Stated task
Transcribe every line of the data below without changing anything, and leave the pictures out of your answer.

Word and element pointing entries
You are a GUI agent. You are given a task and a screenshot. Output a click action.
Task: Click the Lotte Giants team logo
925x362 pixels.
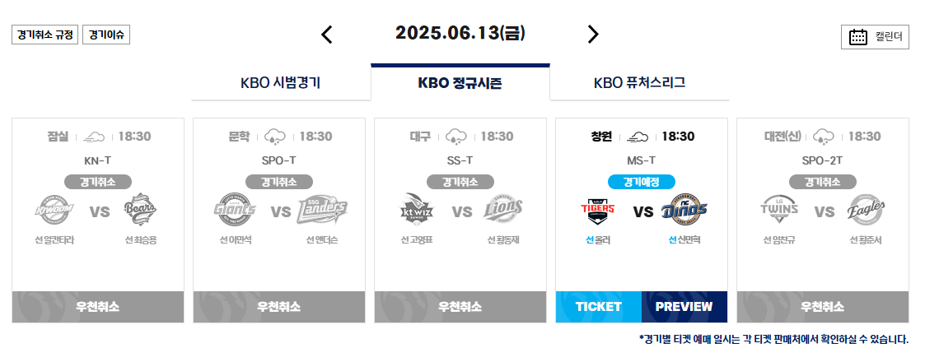236,209
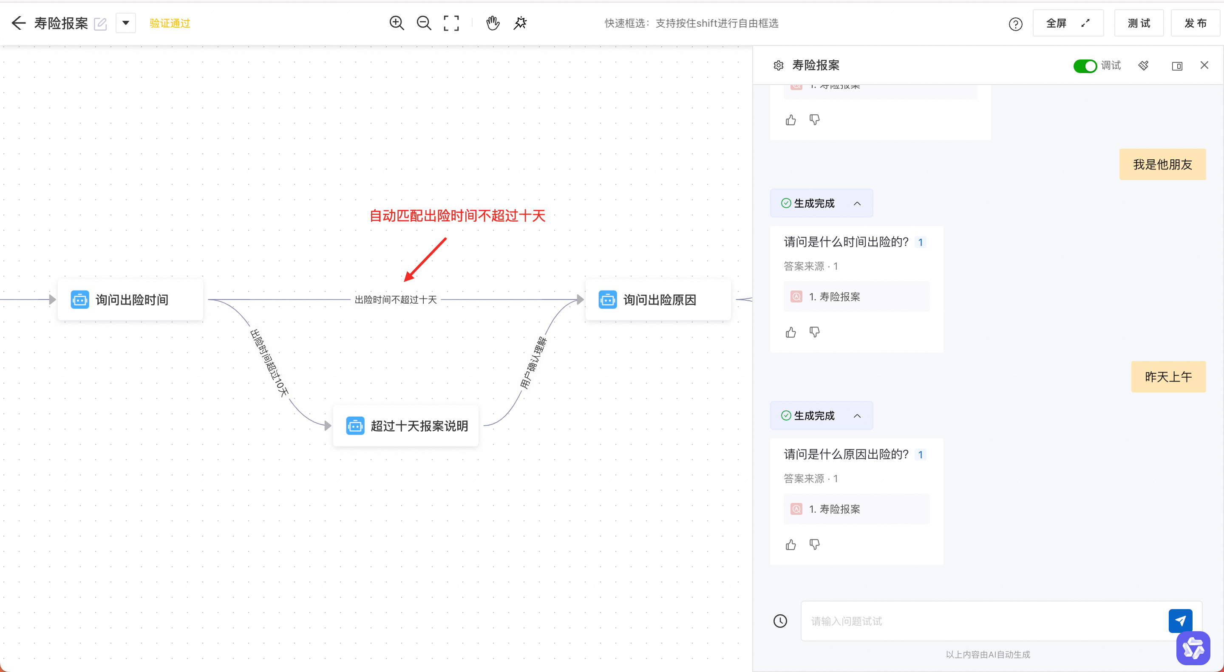The image size is (1224, 672).
Task: Thumbs up the 请问是什么原因出险的 answer
Action: [791, 545]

Completed task
You are a GUI agent. You are given a task and a screenshot. Output a click action.
Task: Click the Lotte Giants team logo
925x362 pixels.
236,209
The image size is (1224, 672).
Task: Thumbs up the 请问是什么原因出险的 answer
Action: [791, 545]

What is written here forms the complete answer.